I wander round taking it all in and smelling the polish and wax of the truly cared for antiquities. It’s quite astonishing how Monica remembers what Andrew had, briefly in passing, asked for the last time we were here, it must have been January. I have an additional level of admiration for this canny business woman, what a lady. She is crouched down over in the corner of the shop, near her office, rifling through a large cardboard box, which is full of glasses wrapped in newspaper and Andrew is bending over the box looking like a child about to receive a surprise Birthday present, she delicately unwraps a long stemmed champagne glass, not a flute, but a real flat goblet champagne glass, or as my sister might say something like a ‘Babycham’ glass, well, yes, but this one is ever so pretty, it has detailing etched around the edge like lace ribbon and Andrew is, after a decade long search for these glasses, truly in awe. He asks the price and I can see him hold his breath and she says €12, there are 6 glasses so €72, ouch, are they worth it? I see him balk a little and gently say, "Ahh, ‘troppo cara, no?" (very dear, no?) now she looks taken aback, which she is oft to do when we question her on the prices, she says in quick reply, "What? €12 for 6 glasses!" My eyes widen into saucers, €12 for 6 antique champagne glasses! You have to be kidding us. Andrew is back tracking fast, "Oh, mi dispiace, Monica, I thought you meant €12 each!" They both start laughing, and the warmth of the deal descends, as Andrew reaches for his wallet. The thing is, having antiquity scavenged my heart out in places like Rye, in Sussex England, I would probably have accepted them being €72 but here in Italy in a real non tourist town, prices are more than reasonable. But I have my own scavenge to attend to.

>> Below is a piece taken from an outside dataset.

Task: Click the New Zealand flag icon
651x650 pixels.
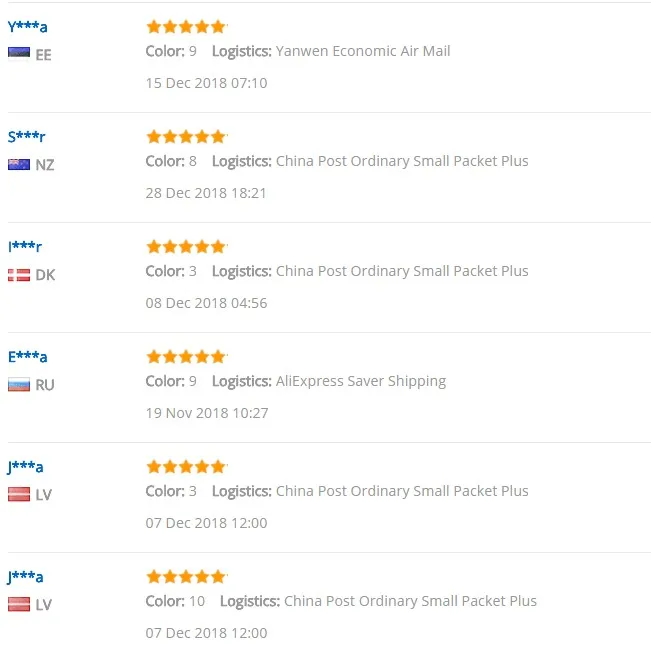Action: tap(19, 164)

There is one thing I really need here in Italy and that is a desk. My neck, shoulders and back have progressively been getting much worse of late from trying to work from the couch in the living room. With our procrastinating over the much-desired attic extension we are forced to work in these non-ergonomically correct positions. My once employer, ‘Intel’, would have a hernia! They of the measuring tape and correct desk postural set up, such an anti-litigious company! I on the other hand can only sue myself if I end up with a humpback, or lumbar damage. Ah the joys of self-employment. I take myself around Monica’s shop looking at desk level, there are so many tables and grand desks. One desk with a smoked brown glass top catches my eye, it’s hardly noticeable at about a metre in width by half a metre deep. The glass covers an old writing top of fading leather and there are drawers, 4 small A4 sized wooden drawers on one leg side and a long width drawer above the seating alcove. The wood is dark brown with wear and tear of what must be students past nicks here and there. I have found my desk.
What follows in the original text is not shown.